Claro que, ocasionalmente, los restos de un naufragio quedan expuestos a la vista de otros navegantes o, incluso, de quienes se limiten a pasear por una playa o detenerse en lo alto de un acantilado para atisbar bajo la superficie o escudriñar entre los arrecifes durante la bajamar.

Así, el crucero italiano Costa Concordia, después de chocar contra una roca, quedó medio sumergido y escorado durante meses frente a las costas de la isla de Giglio, para mayor oprobio de su capitán que, además de llevar a cabo una temeraria maniobra de aproximación al puerto de la isla (a petición del chef, según se supo después, por ser oriundo del lugar) habría abandonado el barco antes de que los pasajeros fueran evacuados. La historia es fascinante porque reúne todos los ingredientes de una película del género, con una colisión que se produjo mientras el pasaje se encontraba reunido en el comedor, con el barco empezando a temblar, los platos estrellándose contra el suelo, la gente corriendo y rodando por las escaleras (según el relato de testigos de la tragedia), la pérdida de fluido eléctrico en las cabinas al haberse inundado la sala de generadores y el casco escorándose rápidamente hacia el lado de estribor, con los consiguientes problemas para el lanzamiento al agua de los botes salvavidas.

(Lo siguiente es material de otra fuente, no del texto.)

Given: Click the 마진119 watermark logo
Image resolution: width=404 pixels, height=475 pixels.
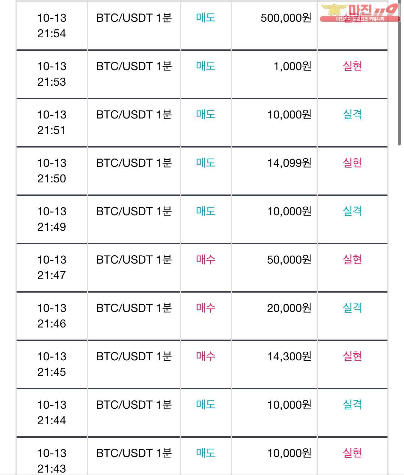Looking at the screenshot, I should click(x=360, y=13).
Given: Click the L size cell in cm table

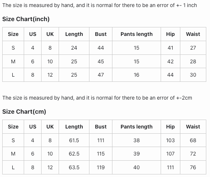Looking at the screenshot, I should pyautogui.click(x=13, y=167).
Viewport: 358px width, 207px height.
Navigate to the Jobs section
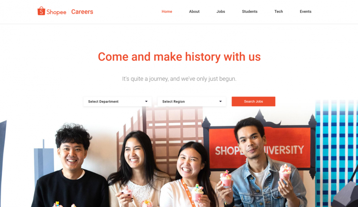[x=221, y=11]
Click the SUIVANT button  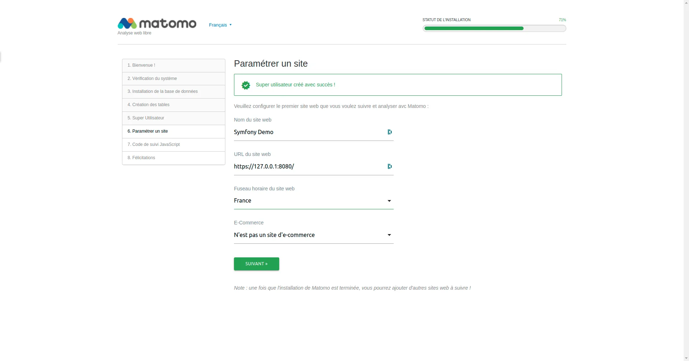coord(256,264)
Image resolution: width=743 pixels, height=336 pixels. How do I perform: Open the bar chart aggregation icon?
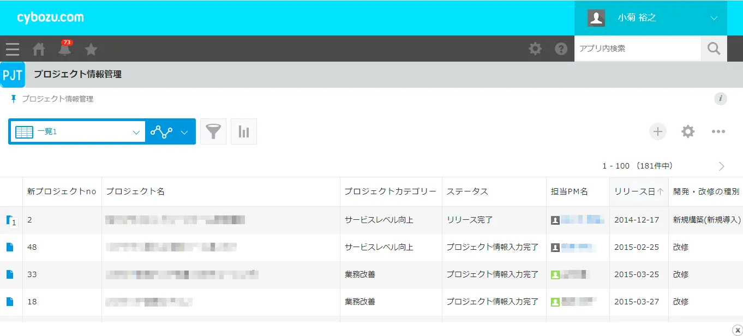(244, 131)
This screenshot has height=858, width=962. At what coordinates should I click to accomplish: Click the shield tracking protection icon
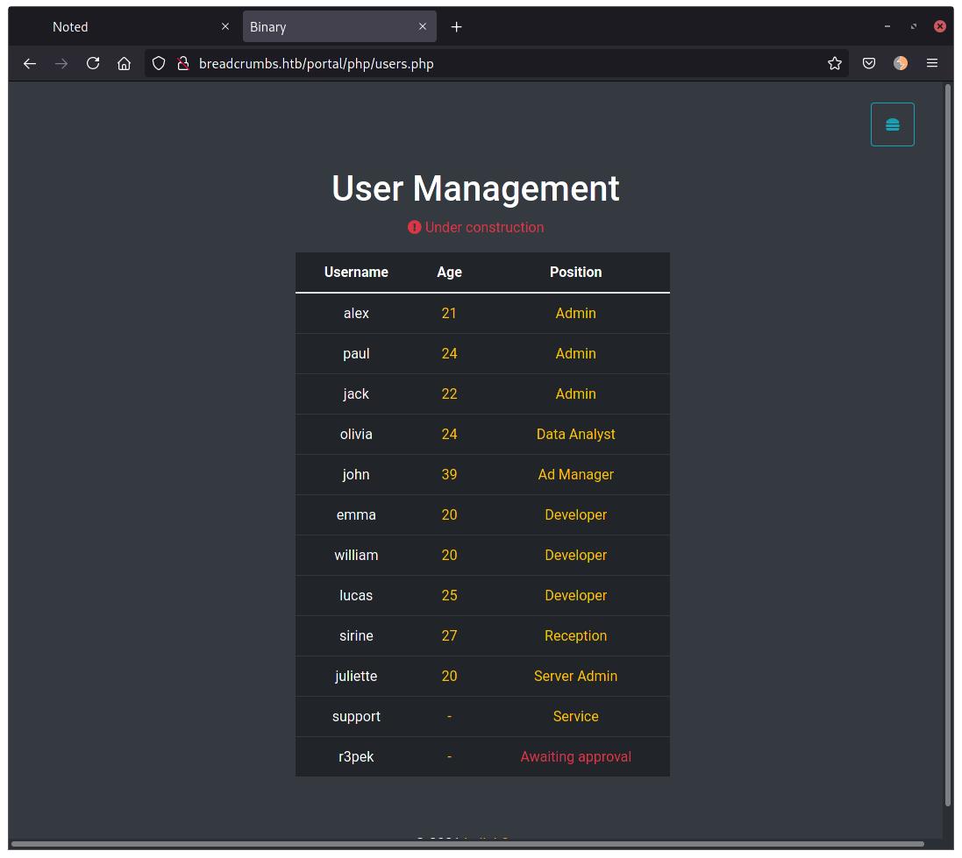pyautogui.click(x=159, y=63)
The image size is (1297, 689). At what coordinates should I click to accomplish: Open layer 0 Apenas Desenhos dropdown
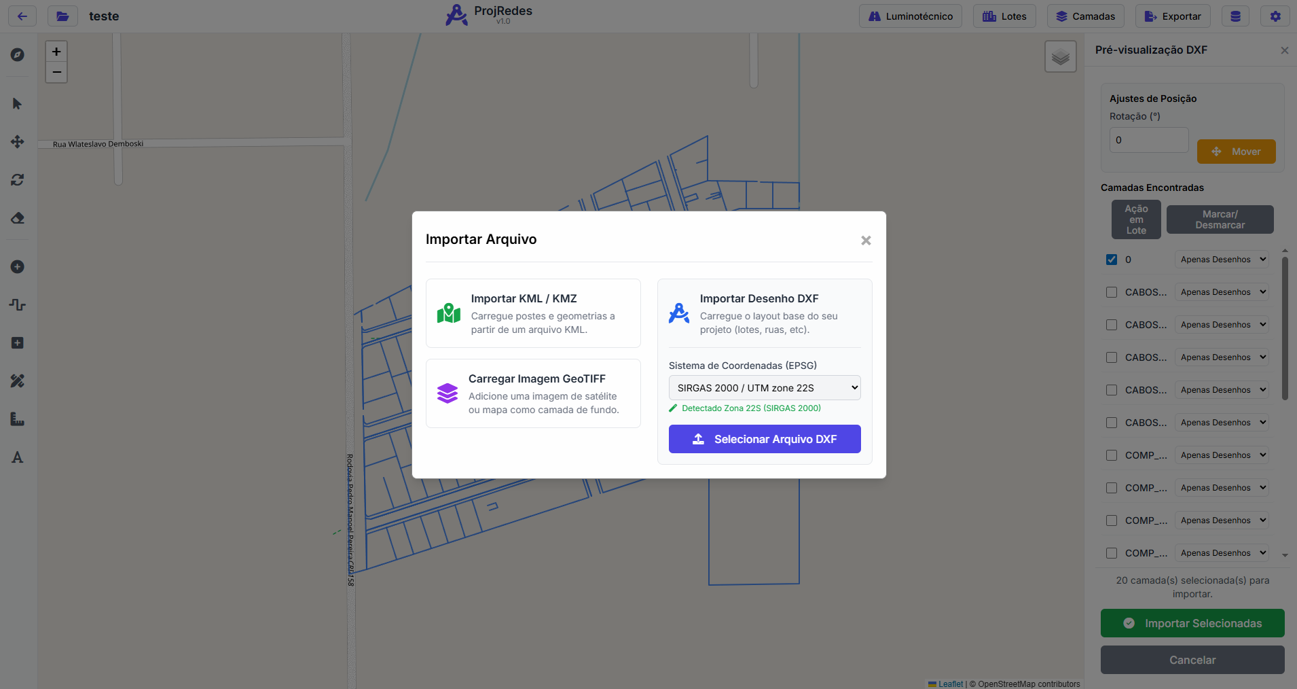pyautogui.click(x=1222, y=260)
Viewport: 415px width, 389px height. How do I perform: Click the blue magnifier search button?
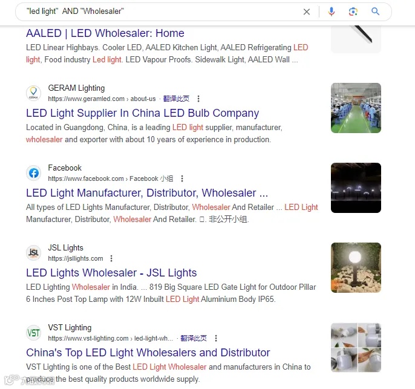click(375, 11)
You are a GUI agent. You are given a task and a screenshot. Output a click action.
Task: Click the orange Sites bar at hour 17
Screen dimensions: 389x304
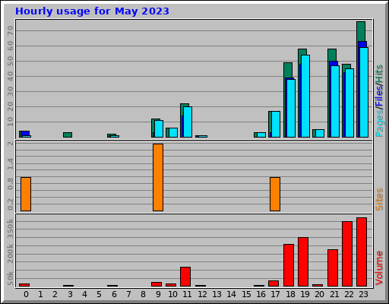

Otro ejemplo llamativo es el del American Star, un lujoso trasatlántico, considerado el mayor buque de pasajeros de los Estados Unidos de la época, que, después de haber sido bautizado por Eleanor Roosevelt y destinado al transporte de tropas durante la Segunda Guerra Mundial, terminó encallando y partiéndose por la mitad en la costa de la isla de Fuerteventura y que, tras ser abandonado por sus propietarios, fue saqueado por los lugareños que, aún a riesgo de perder la vida, no dudaron en visitar los restos de la nave para hacerse con mobiliario, enseres y toda clase de elementos decorativos, antes de que el océano terminara por reclamar su presa y arrastrar sus restos hasta lo más profundo, lejos del alcance de cualquier merodeador que no tuviera branquias o fuera capaz de respirar bajo el agua de algún otro modo, y donde, a diferencia de las aguas del Báltico, los gusanos marinos devoran la madera sumergida, reduciendo a finos granos de arena cubiertas, amuras, puentes de mando y mascarones de proa.